• AIM OF THE TASK:
Lines from the beginning of the data below through the one containing "Task: Enable the Hand tracking checkbox" are to be printed exactly as they appear.

=== Begin Enclosure ===

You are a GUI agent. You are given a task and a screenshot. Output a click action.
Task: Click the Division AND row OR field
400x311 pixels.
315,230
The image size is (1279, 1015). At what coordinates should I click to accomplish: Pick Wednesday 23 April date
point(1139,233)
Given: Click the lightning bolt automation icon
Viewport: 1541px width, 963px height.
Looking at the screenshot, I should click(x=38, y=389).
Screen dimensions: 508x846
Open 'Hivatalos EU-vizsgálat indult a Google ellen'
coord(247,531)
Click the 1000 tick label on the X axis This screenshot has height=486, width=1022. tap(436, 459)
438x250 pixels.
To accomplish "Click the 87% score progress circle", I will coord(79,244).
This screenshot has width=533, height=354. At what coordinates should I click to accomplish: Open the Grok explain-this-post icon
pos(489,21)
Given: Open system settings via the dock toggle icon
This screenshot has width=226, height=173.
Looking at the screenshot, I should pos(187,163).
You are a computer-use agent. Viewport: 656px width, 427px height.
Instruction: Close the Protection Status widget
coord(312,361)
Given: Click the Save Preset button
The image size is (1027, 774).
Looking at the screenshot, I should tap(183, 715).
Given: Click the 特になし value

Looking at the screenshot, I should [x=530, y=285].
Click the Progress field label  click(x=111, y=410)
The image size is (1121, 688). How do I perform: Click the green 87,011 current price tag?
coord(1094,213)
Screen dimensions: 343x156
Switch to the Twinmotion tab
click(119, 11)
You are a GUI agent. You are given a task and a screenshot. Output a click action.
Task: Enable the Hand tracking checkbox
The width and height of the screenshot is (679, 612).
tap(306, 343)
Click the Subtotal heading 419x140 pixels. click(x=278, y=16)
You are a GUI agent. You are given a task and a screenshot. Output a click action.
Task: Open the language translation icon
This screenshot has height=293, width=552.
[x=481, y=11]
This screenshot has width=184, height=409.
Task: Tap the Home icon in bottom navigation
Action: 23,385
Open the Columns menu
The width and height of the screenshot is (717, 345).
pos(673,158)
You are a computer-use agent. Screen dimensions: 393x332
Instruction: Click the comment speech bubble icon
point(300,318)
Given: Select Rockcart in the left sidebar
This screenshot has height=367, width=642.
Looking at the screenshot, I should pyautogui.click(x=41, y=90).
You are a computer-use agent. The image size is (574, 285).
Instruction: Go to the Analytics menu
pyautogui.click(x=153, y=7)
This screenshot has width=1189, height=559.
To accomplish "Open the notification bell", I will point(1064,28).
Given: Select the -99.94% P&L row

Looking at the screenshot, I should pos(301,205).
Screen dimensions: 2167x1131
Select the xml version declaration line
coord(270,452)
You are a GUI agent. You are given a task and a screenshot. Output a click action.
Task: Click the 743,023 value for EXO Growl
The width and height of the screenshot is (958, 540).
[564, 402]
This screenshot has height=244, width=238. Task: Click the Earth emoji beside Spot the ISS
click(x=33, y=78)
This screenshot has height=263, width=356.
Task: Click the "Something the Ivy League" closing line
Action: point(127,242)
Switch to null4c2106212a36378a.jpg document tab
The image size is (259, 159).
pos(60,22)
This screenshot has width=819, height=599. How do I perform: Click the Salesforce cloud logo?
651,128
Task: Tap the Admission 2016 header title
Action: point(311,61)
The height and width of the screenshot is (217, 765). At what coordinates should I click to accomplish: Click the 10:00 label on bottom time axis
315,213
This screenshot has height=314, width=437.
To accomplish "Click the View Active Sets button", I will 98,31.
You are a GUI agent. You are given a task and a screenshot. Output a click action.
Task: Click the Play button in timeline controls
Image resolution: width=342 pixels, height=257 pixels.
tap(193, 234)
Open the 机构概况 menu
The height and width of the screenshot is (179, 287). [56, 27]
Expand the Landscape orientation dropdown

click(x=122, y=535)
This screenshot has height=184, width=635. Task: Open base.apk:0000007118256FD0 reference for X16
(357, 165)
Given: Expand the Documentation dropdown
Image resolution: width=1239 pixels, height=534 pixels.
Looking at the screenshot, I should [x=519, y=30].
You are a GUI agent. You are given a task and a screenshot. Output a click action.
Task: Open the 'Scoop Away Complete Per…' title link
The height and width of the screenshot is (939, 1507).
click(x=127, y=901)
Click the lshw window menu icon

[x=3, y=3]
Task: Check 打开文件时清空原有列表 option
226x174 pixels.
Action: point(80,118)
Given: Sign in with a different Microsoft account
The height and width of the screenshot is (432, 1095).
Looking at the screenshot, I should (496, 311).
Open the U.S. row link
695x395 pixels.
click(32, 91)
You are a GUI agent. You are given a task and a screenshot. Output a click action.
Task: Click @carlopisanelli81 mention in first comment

=== End Enclosure ===

• EXERCISE OUTPUT:
You are a GUI agent. You are given a task and a screenshot. Output a click action.
Task: Click the Division AND row OR field
400x311 pixels.
315,230
The image size is (1279, 1015). At what coordinates should I click to accomplish: Pick Wednesday 23 April date
point(1139,233)
Given: Click the lightning bolt automation icon
Viewport: 1541px width, 963px height.
Looking at the screenshot, I should click(x=38, y=389).
Screen dimensions: 508x846
Open 'Hivatalos EU-vizsgálat indult a Google ellen'
coord(247,531)
Click the 1000 tick label on the X axis This screenshot has height=486, width=1022. tap(436, 459)
438x250 pixels.
To accomplish "Click the 87% score progress circle", I will coord(79,244).
This screenshot has width=533, height=354. At what coordinates should I click to accomplish: Open the Grok explain-this-post icon
pos(489,21)
Given: Open system settings via the dock toggle icon
This screenshot has width=226, height=173.
Looking at the screenshot, I should pos(187,163).
You are a computer-use agent. Viewport: 656px width, 427px height.
Instruction: Close the Protection Status widget
coord(312,361)
Given: Click the Save Preset button
The image size is (1027, 774).
Looking at the screenshot, I should tap(183, 715).
Given: Click the 特になし value

Looking at the screenshot, I should [x=530, y=285].
Click the Progress field label  click(x=111, y=410)
The image size is (1121, 688). How do I perform: Click the green 87,011 current price tag?
coord(1094,213)
Screen dimensions: 343x156
Switch to the Twinmotion tab
click(119, 11)
You are a GUI agent. You are given a task and a screenshot. Output a click action.
Task: Enable the Hand tracking checkbox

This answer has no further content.